══ Listed records ══

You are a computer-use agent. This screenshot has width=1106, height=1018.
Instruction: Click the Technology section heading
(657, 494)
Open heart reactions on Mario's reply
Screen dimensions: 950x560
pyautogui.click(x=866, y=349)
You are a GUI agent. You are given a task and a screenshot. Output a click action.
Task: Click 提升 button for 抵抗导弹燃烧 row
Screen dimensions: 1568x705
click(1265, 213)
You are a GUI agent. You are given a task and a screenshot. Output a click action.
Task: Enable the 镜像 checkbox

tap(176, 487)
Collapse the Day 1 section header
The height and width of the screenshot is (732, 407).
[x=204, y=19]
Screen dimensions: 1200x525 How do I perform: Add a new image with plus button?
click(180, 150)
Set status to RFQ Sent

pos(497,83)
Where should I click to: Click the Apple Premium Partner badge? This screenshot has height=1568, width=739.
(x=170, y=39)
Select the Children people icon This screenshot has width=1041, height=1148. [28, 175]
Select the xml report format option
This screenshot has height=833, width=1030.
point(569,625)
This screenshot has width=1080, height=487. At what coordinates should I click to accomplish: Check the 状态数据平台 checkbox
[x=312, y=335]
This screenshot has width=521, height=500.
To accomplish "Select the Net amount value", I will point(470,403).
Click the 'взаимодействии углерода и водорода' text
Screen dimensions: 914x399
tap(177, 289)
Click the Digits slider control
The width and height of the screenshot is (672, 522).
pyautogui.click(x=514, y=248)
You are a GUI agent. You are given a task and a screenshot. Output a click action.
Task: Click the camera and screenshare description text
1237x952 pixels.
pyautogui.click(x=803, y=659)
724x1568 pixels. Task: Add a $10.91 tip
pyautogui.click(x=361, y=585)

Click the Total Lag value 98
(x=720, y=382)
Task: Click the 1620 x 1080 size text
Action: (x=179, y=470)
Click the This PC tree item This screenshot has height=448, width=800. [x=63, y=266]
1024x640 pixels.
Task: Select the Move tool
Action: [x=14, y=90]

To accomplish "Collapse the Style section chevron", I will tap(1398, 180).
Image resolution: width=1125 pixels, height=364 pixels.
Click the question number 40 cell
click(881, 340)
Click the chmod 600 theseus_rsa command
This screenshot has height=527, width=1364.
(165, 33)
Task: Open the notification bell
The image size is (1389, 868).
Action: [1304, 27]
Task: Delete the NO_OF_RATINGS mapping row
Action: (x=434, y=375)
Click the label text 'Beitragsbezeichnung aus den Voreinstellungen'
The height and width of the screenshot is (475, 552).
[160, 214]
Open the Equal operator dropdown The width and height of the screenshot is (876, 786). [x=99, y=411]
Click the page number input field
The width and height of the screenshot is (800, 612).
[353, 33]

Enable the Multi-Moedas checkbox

═══

■ **Exercise aim**: Write out the lines above exactly, but only from the one containing "Click the This" through the last one.

■ **Response**:
Click the This PC tree item This screenshot has height=448, width=800. [x=63, y=266]
1024x640 pixels.
Task: Select the Move tool
Action: [x=14, y=90]

To accomplish "Collapse the Style section chevron", I will tap(1398, 180).
Image resolution: width=1125 pixels, height=364 pixels.
Click the question number 40 cell
click(881, 340)
Click the chmod 600 theseus_rsa command
This screenshot has height=527, width=1364.
(165, 33)
Task: Open the notification bell
The image size is (1389, 868).
Action: [1304, 27]
Task: Delete the NO_OF_RATINGS mapping row
Action: (x=434, y=375)
Click the label text 'Beitragsbezeichnung aus den Voreinstellungen'
The height and width of the screenshot is (475, 552).
[160, 214]
Open the Equal operator dropdown The width and height of the screenshot is (876, 786). [x=99, y=411]
Click the page number input field
The width and height of the screenshot is (800, 612).
[353, 33]

Enable the Multi-Moedas checkbox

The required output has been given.